Not far from Sana’a sat the new mother’s own mother, Majeda Al Samoni, 67. She was mourning over a wide spot of blood left by the body of a son, with whom she lived. She said he had been brought there by another son who found him shot to death in their living room, killed by tank fire. She had been with him hours earlier, when he was still alive.

Mourning a Son

“He is really gone! If I knew they would shoot my only son while I’m helping my daughter to deliver I swear I would never have left him. I thought he ran away with his family not knowing he was bleeding for four hours screaming for help . . . Oh, my beloved son!”

Medical workers from the Al Shifa Hospital in Gaza City confirmed on Jan. 18 that he bled to death after he was injured by a tank bullet in different parts of his body.

In one of the U.N. schools serving as a temporary shelter in the Al Atatra area of Jabalia, in the northern Gaza Strip, Sieda Al-Atar spoke to Women’s eNews on Jan. 19, describing how she and her family fled their home on Jan. 7 as rocket fire from a tank began hitting the house.

She was carrying her newborn baby. Her brother was shot and was bleeding but she kept running, leaving him behind.

“It had been 20 days but I still remember it as it was yesterday. I couldn’t turn my head back in fear that I might get shot or my baby will. I only took a look back for a second and was shocked to see my brother Omar lying there, motionless and bleeding. It took me a minute to realize that I can’t go back to rescue him. So I just continued running in tears for hours till I found myself in the middle of the city near one of the hospitals.”

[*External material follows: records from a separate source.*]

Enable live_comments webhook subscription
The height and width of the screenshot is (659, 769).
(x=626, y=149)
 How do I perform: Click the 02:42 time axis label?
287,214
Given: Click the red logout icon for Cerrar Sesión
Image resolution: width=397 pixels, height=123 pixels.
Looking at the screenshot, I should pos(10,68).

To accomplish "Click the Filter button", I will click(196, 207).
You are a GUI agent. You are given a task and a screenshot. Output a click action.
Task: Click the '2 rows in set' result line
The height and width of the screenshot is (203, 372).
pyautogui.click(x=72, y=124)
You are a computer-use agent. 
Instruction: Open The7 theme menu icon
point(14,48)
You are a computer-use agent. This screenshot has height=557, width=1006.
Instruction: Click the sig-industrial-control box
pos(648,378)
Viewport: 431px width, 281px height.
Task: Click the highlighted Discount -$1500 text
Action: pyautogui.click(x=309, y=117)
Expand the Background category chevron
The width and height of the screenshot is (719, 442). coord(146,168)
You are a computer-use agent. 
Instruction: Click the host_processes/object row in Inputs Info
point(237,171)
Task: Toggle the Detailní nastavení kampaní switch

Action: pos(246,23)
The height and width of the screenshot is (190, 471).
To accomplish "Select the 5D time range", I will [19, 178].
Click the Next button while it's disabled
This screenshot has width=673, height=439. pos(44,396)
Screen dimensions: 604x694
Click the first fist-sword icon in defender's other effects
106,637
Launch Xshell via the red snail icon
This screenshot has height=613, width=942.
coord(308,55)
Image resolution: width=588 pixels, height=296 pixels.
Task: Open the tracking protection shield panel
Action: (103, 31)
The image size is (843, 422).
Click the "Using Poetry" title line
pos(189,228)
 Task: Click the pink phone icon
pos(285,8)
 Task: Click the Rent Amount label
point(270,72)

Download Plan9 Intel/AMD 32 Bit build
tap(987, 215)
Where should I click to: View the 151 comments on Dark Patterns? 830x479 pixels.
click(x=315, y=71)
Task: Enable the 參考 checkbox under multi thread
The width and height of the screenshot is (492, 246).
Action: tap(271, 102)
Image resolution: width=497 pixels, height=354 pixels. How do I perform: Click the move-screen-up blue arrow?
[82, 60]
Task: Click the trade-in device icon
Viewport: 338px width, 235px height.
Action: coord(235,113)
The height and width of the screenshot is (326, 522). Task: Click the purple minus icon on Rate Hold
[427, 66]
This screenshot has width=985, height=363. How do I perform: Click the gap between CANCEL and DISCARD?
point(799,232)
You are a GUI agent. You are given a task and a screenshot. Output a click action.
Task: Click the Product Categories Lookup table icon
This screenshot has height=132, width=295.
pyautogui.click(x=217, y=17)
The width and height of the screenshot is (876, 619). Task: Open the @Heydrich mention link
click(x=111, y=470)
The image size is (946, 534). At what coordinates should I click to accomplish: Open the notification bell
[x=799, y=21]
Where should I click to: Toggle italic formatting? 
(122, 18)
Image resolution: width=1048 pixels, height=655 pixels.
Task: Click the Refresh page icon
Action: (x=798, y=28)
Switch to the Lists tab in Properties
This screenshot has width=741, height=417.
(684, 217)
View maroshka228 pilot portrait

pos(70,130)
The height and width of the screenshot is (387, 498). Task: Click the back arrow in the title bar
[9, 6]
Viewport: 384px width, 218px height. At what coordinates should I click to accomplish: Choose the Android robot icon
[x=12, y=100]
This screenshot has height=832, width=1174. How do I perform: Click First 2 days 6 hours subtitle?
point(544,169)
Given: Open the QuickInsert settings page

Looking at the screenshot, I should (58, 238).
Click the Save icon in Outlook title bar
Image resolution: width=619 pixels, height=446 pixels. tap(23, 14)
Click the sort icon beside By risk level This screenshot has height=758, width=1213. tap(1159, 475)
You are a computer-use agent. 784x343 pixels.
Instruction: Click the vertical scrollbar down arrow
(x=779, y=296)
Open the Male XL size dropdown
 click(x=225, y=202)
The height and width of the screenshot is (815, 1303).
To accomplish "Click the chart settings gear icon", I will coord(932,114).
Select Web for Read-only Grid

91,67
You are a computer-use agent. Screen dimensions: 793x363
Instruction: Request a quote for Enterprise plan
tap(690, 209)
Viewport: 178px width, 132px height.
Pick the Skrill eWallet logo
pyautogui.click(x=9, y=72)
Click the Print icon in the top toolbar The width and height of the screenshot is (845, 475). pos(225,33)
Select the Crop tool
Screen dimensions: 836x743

Sieda Al-Atar said she waited at the hospital for hours to see if any ambulance would come from the north with her brother’s body. “I waited till night in the E.R. for my brother to come, but he didn’t. I still wake up at night, hearing his cries for me to help him. I couldn’t breastfeed my baby anymore. My health and hers aren’t good, but it all seems meaningless now anyway.”

Eman Mohammed is a freelance journalist in Gaza.